Referring to the drawings of FIGS. 1, 5 through 7, an operation and mechanical arrangements of a driving system of the printer as one embodiment according to the present invention will be described hereinafter.
In the printer of FIG. 1, a stacker 30 is mounted on the frame 22. The stacker 30 is in the form of a box which has upper and lower open sides and is slender in a direction parallel to the platen 2. The stacker 30 includes a support 31 disposed in a front lower portion thereof for supporting the lower end of the sheet 3 with its printed face projecting up from the support 31, the support member 33 having an upper end inclined forwardly of the printer. The stacker 30 has a rear wall serving as a guide wall 35. A feed roller 36 for delivering the sheet 3 fed from the platen 2 toward the support member 33 is disposed inwardly of the guide wall 35, and rotatably supported through its shaft 36A. A flexible film 34 for pressing the sheet 3 against the feed roller 36 is also disposed inwardly of the guide wall 35.
A driving system for driving the above rollers will be described hereinafter.
As shown in FIGS. 5 and 6, a drive gear 18, a gain feed gear 40 and a feed gear 43 are co-rotatably mounted on the shafts 26A, 27A and 36A of the drive roller 26, one of the pair of rollers 27 and the feed roller 36, respectively. Those gears 18, 40 and 43 are provided on the outer side of the side frame member 22A of the frame 22. A drive motor "M" energizable by electric pulses is disposed on the outer surface of the side frame member 22A. The drive motor "M" is a stepping motor. The drive motor "M" has a motor shaft which supports a motor gear 11 held in mesh with a large diameter gear of a speed-reduction gear assembly 12 composed of two gears of different radii. A power transmitting gear 14 is rotatably supported on the side frame member 22A near the speed-reduction gear assembly 12. Rotation of the speed-reduction gear assembly 12 is transmitted from the smaller-diameter gear thereof through an idler gear 13 to the power transmitting gear 14.
The power transmitting gear 14 has an integral central shaft 14A on which a swing arm 15 is swingably mounted at its intermediate portion. The swing arm 15 is frictionally coupled to the central shaft 14A so that the swing arm 15 can swing the central shaft 14A, but the central shaft slips with respect to the swing arm 15 when the latter is stopped. Main and auxiliary swing gears 16, 17 are rotatably mounted on the opposite ends, respectively, of the swing arm 15, and are held in mesh with the power transmitting gear 14.

GOALS:
#1 According to the printer drive passage, what kind of motor is the drive motor "M"?
#2 Pick up the printer drive passage right after its last sentence and carry on with its technical description.

DATA BLOCK:
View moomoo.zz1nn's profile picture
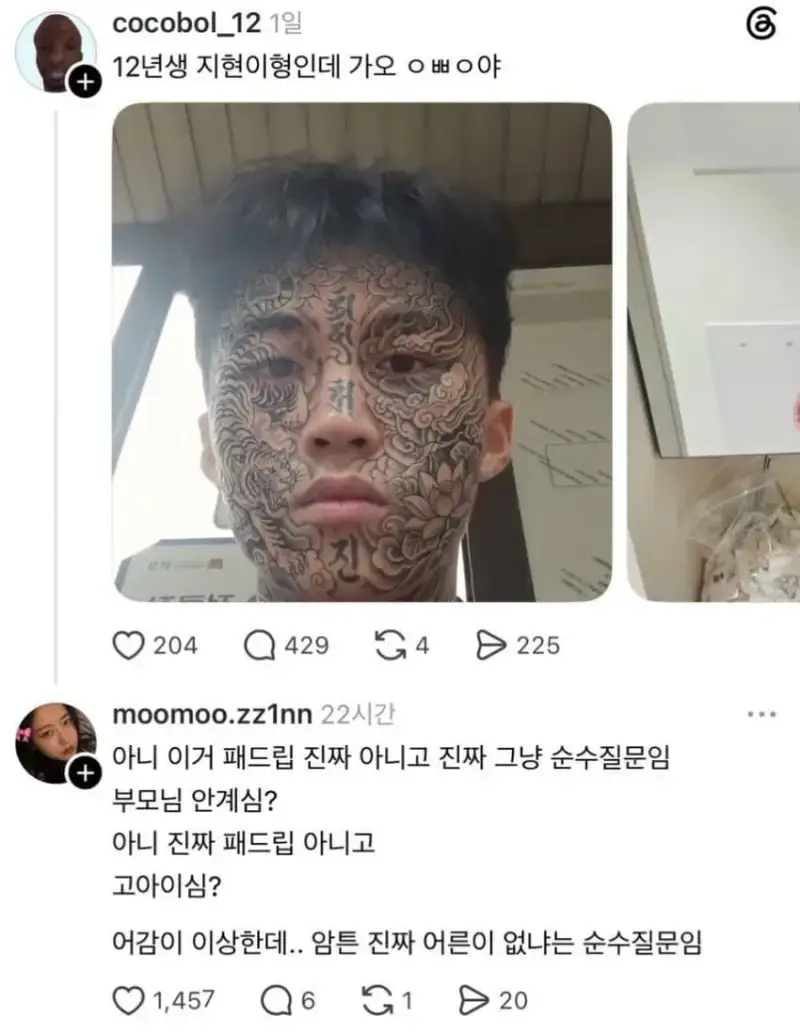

OUTPUTS BY TASK:
#1 A stepping motor.

#2
Between the auxiliary swing gear 17 and the main feed gear 40, there are rotatably supported a pair of larger- and smaller-diameter idle gears 19, 20 for transmitting rotation of the auxiliary swing gear 17 to the main feed gear 40.
As shown in FIGS. 5 and 7, the main swing gear 16 is in alternative mesh with the drive gear 18 or the larger-diameter gear 19 depending on swinging movement of the swing arm 15. The auxiliary swing gear 17 is selectively brought into and out of mesh with the smaller diameter idler gear 20 depending on swinging movement of the swing arm 15. When the main swing gear 16 meshes with the drive gear 18, the auxiliary swing gear 17 meshes with the idler gear 20. When the main swing gear 16 is in mesh with the idler gear 19, the auxiliary swing gear 17 is kept out of mesh with the idler gear 20. Therefore, the idler gear 19 is always kept in driven relation to the power transmitting gear 14 through either the main swing gear 16 or the auxiliary swing gear 17 and the idler gear 20.
Between the main feed gear 40 and the feed gear 43, there are disposed an idler gear 41 rotatably supported on the side frame member 22A and meshing with the main feed gear 40, and an idler gear 42 rotatably supported on an outer frame of the stacker 30 and meshing with the feed gear 43, the idler gear 41, 42 meshing with each other.
FIG. 8 shows a structural block diagram of the sheet feeding apparatus according to the present invention. In the drawing, 200 is a CPU (Central Processing Unit) for controlling various operations of a printer. The CPU 20 is connected to a ROM (Read Only Memory) 400 for storing programs executed under control of the CPU 200 and print patterns and to a RAM (Random Access Memory) 410 for temporarily storing print data sent from a host computer 150. The CPU 200 is connected via I/O (Input/Output) interfaces 420 and 430 to a drive circuit 300 for driving a first motor "MO" which is a drive source of the platen 2 and to a drive circuit 310 for driving the above motor "M" (defined as a second motor) which is a drive source of the drive roller 26 and pair of rollers 27 and 28. In addition, the CPU 200 is connected to a drive circuit 320 for driving a carriage moving motor 120 and to a drive circuit 330 for driving the printing head 6.
When the first motor "MO" is rotated forwardly and backwardly, the platen 2 is rotated in the direction where the sheet is advanced and in the direction where the sheet is retreated. On the other hand, as described above, when the second motor "M" is forwardly rotated, the drive roller 26 and the rollers 27 and 28 are rotated synchronously in the direction where the sheet is advanced, while, when the second motor 11 is rotated backwardly, the drive roller 26 becomes freely rotatable and the pair of rollers 27 and 28 are rotated in the direction where the sheet is advanced.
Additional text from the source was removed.